È questo concetto che sta dietro il progetto musicale del 2013 “Fantafolk” in coppia con l’organettista Vanni Masala. Assolutamente. Io e Vanni Masala siamo partiti dal progetto Sonadores, e abbiamo esordito con “Sonadores in Ramadura” (2008), per poi produrre nel 2011 “Freellu”, con il quale abbiamo gettato le basi di un discorso musicale che guardasse con curiosità a ciò che c’è fuori dalla nostra isola. Con “Fantafolk” il nostro gusto estetico e passione per la musica ci ha portato a voler adattare l’organetto e le launeddas a sonorità di tutto il mondo: alle nodas tradizionali abbiamo intervallato, tra le altre, variazioni di melodie e sonorità gitane, scozzesi, balcaniche.

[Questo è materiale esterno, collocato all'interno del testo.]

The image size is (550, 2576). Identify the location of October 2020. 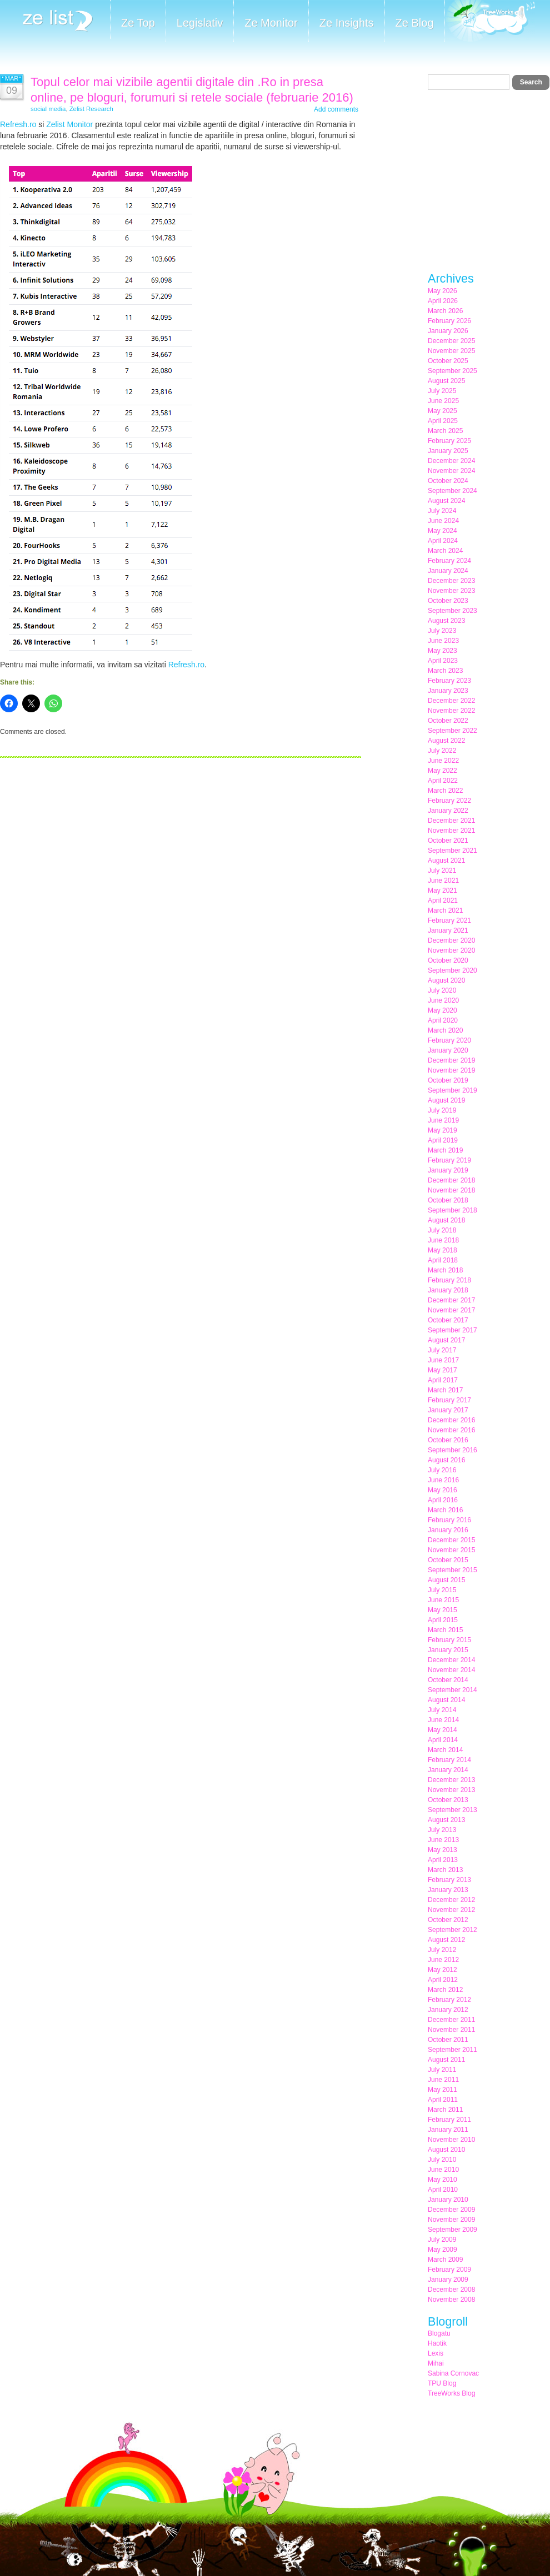
(448, 960).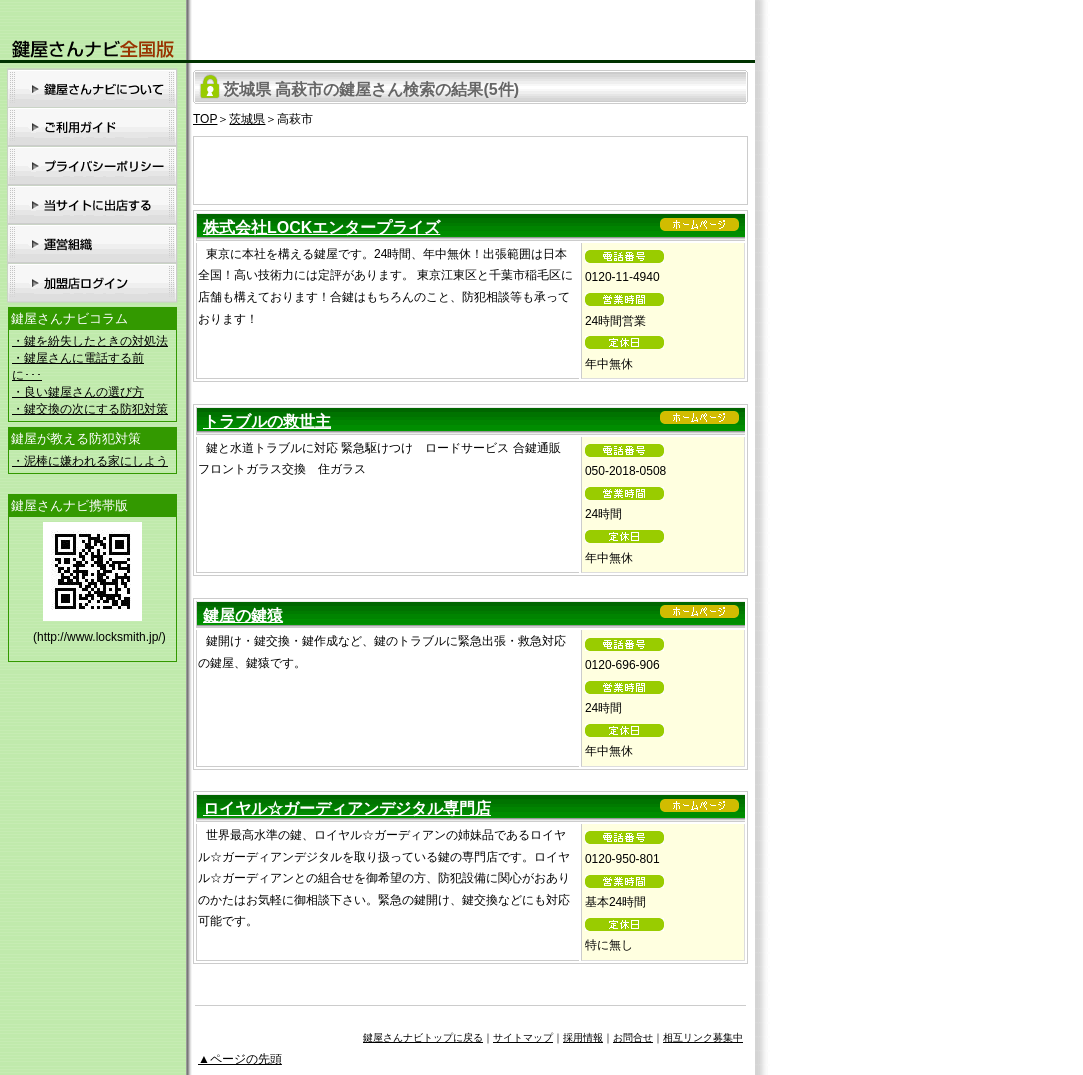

Tu fai parte dell’Associazione “Maistus de Sonus” che ogni anno a Villaputzu organizza il Festival delle Launeddas.  Villaputzu è il paese dei “Maestri di launeddas” (come recita il cartello all’entrata del paese) e io insieme agli altri suonatori, Giancarlo Seu, Gianfranco Mascia e Salvatore Trebini, non potevamo che volere fortemente che esistesse un festival a loro dedicato. Le launeddas nel mondo sono uno strumento che incanta; ovunque mi sia recato l’accoglienza è sempre stata incredibile e delle volte trovo disarmante il fatto che proprio in Sardegna troppo spesso si trascurino certe tradizioni a scapito della nostra identità. Con il festival vogliamo proprio riempire quel divario fra il pubblico, non necessariamente solo di cultori, e la divulgazione di una tradizione musicale che rappresenta il nostro passato e che è linea guida di ciò che siamo oggi. 

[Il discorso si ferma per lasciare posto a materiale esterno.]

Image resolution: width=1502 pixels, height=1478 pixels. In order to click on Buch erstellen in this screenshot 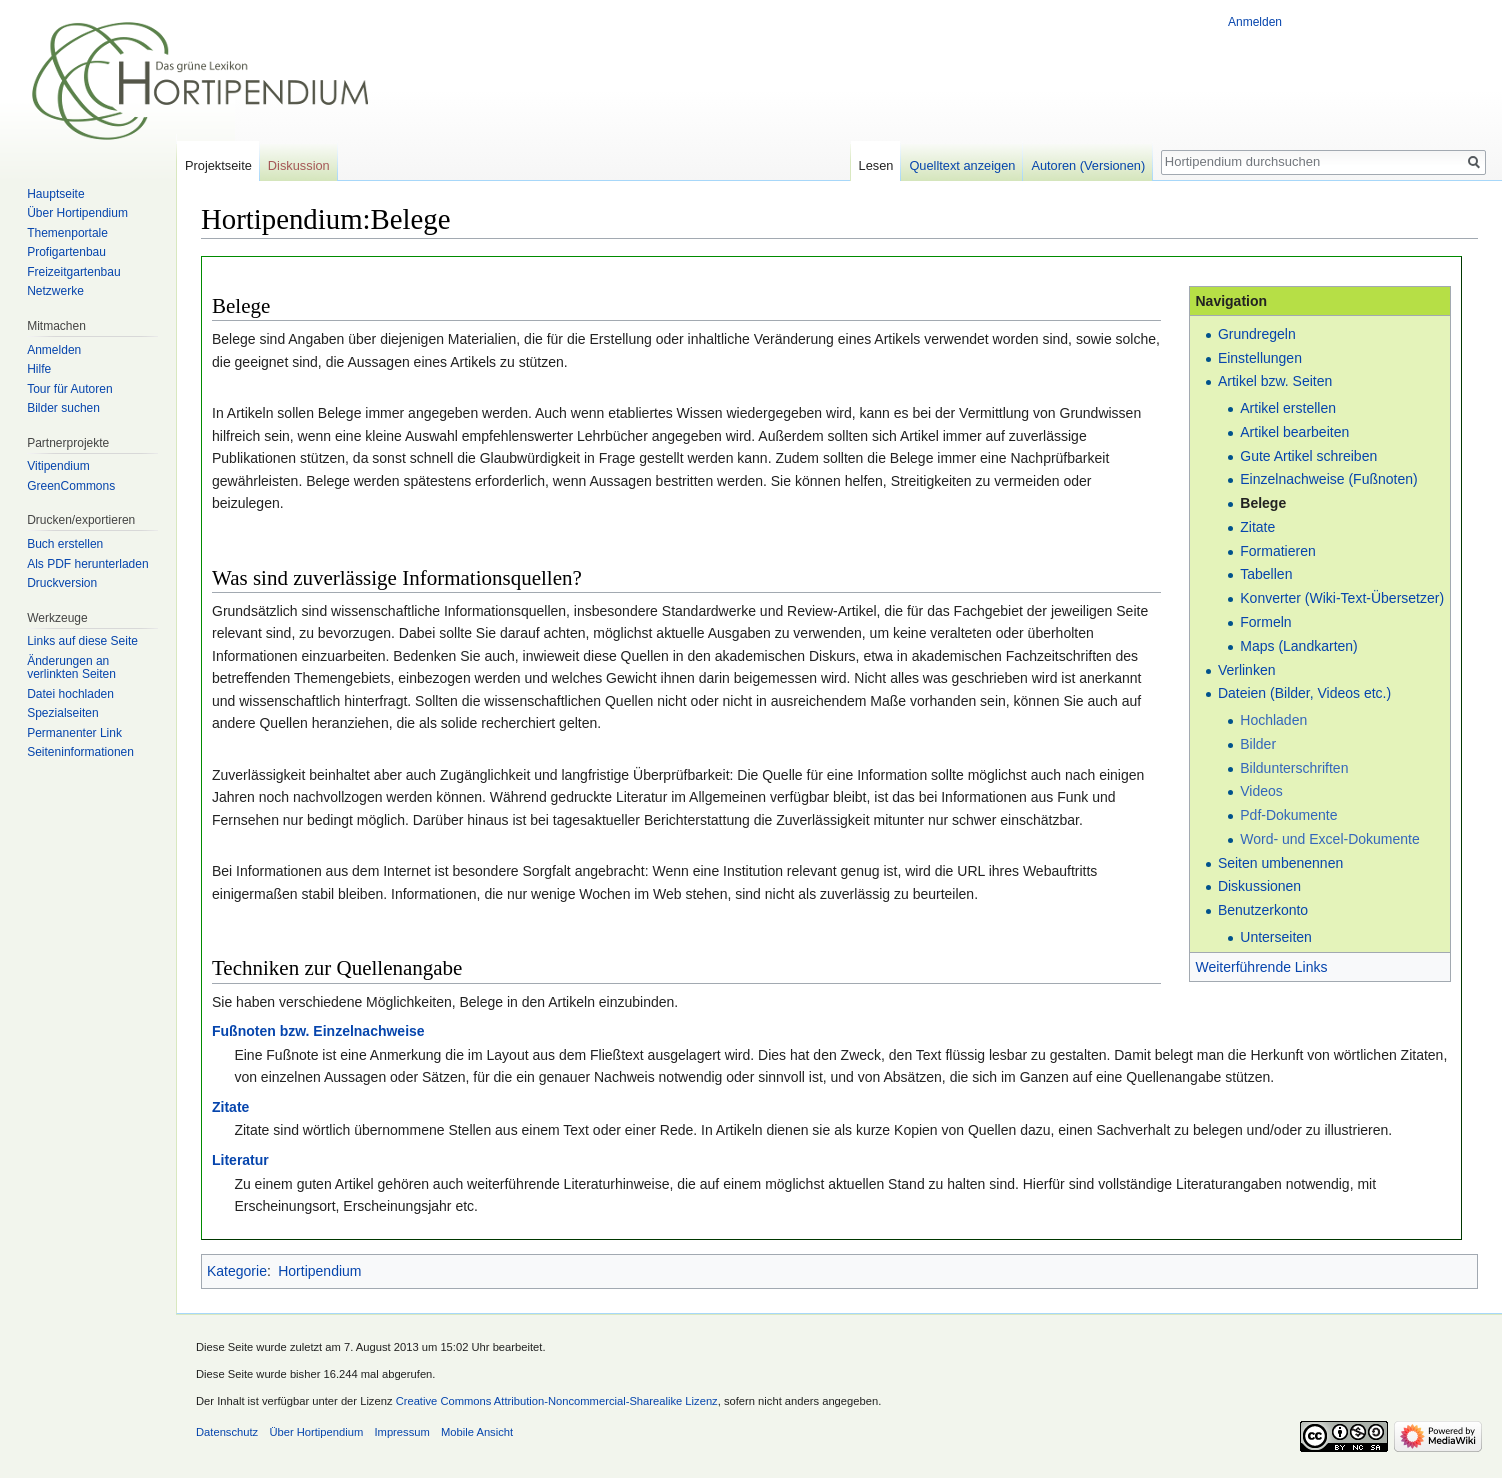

Il mondo prevalentemente maschile delle launeddas, dopo anni di “oscurità”, ha da qualche tempo aperto le porte alle donne. Cosa ne pensi? Ai primi del Novecento era impensabile che le donne suonassero le launeddas. Questo limite era essenzialmente riconducibile due questioni: una di tipo sociale, poiché un padre non avrebbe mai permesso alla figlia di imparare a suonare lo strumento e di andare in giro per le feste, e una di tipo fisico relativa alla difficoltà intrinseca della respirazione circolare, la tecnica che richiedono le launeddas per essere suonate. Ad esempio, la figlia del maestro di Villaputzu Giovanni “Giuanniccu” Cabras stava imparando dal padre che seguiva nelle trasferte, ma ben presto, in primis la madre, le impose un rigoroso divieto a proseguire. Con l’apertura delle scuole di musica le donne hanno potuto mettere in pratica concretamente il loro desiderio di suonare e, nel mondo musicale sardo, stanno diventando una presenza importante.